EXERCISE:
Copy every line of the records below where the word "computer" occurs.

INFORMATION GIVEN:
▬▬▬▬▬▬▬▬▬▬

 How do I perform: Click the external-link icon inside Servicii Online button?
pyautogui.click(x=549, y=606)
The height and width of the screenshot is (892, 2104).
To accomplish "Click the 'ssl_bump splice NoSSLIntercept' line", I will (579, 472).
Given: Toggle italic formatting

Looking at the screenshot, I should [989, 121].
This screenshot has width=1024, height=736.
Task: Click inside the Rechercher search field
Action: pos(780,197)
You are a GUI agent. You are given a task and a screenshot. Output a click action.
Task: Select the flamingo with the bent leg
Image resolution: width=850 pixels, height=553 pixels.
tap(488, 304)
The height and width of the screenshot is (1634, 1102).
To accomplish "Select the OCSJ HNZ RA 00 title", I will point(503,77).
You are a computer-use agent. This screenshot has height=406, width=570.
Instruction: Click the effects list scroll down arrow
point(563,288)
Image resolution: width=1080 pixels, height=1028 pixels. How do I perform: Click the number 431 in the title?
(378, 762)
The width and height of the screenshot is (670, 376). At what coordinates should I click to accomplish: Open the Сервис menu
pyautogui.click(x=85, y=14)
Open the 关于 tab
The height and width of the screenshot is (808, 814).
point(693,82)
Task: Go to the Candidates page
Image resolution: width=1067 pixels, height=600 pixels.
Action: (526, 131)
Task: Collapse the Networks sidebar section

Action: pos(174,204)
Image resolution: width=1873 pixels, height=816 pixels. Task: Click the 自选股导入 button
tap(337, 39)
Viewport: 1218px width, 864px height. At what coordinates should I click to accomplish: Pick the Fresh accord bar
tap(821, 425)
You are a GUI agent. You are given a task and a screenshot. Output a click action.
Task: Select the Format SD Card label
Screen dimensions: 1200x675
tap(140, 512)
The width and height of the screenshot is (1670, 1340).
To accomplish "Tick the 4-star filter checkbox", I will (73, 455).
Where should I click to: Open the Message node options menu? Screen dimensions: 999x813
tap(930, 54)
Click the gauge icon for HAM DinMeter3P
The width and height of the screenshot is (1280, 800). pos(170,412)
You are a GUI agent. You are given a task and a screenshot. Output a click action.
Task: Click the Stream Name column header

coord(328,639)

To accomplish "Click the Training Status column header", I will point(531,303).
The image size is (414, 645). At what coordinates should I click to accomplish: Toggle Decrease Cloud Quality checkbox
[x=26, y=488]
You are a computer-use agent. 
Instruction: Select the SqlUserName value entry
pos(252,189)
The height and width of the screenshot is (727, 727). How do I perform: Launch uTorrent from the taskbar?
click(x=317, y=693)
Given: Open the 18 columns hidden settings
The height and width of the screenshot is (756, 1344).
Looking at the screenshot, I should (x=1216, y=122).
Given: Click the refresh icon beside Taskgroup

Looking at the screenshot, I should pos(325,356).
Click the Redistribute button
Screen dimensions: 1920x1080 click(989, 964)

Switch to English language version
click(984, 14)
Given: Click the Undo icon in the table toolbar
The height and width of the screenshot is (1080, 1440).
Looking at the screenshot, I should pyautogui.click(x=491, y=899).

▬▬▬▬▬▬▬▬▬▬

TASK RESULT:
You are a computer-use agent. This screenshot has height=406, width=570.
You are a computer-use agent. 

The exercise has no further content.